So... my name is Heidi. I'm 42 years old, but my friends tend to think I'm stuck somewhere around 18-19 most days. I refuse to really grow up, even though life has a way of kicking me in the ass on a regular basis.

I've been married to my high school boyfriend for almost 23 years, I was 15 when we met, 19 when we married. We have a son who will be 21 this spring and a daughter who is 19. I know all moms say this, but my kids really are amazing. We're approaching this stage in life where more and more it's just my husband and I. I figure this is maybe a good point to start exploring my more creative side in the kitchen seeing as there is less pickiness around the table. My husband will eat pretty much anything, so it's just me to cater to.

I used to be a runner. In fact I've done a lot of things. But a few years back I developed plantar fasciitis while training for a marathon and things never got back on track. I was in a lot of pain and not finding any satisfactory long term solution to it. I gained weight, a lot of it, around 50 lbs. I got to the point where I couldn't do any exercise or I was in extreme pain. I'm certain the additional weight did not help matters. To compound the issue I was also going through some sort of mental breakdown that, after watching a few of my friends go through similar stages, I can only attribute to it being something with turning/going into my 40s.

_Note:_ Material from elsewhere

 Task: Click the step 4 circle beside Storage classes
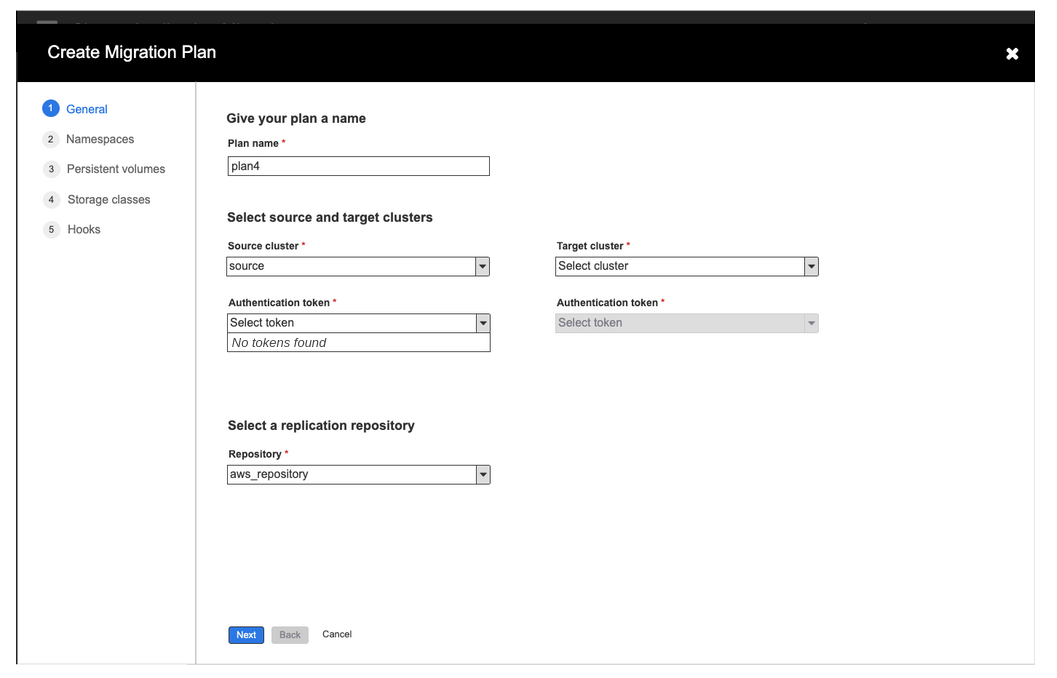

After trying a lot of chiropractic care, shoe inserts, stretching, resting, and eventually literally just sitting on my ass.. I was still in pain. I finally decided to give Upper Cervical Chiropractic a shot. I thought it was pure quackery and giggled like a child at my first appointment. But damn if it didn't work! A couple months of treatment and a year later (knock on wood) and things are going well. I still haven't really tried much in the way of running and I'm not sure how much I want to. My focus has changed in life. I no longer want to log every mile and track pace and obsess over it all.

I've battled weight all my life. Up, down, sideways, inside out. Sometimes I give up. Sometimes being fanatical. But each time around I learn a little more about balance.

Last year my Mom passed away after a long battle with cancer. She was also diabetic, and I am about to be diagnosed myself. See kids, this is what happens when you let your health go. I have lost 20 lbs in the last year, basically just by only eating when I'm hungry. Novel concept huh??

My goal now is to enjoy life. Have fun. Increase my fitness without it taking over my every thought. Get more creative in my kitchen. And hopefully along the way life a healthier life than I have been for the last 2-3 years.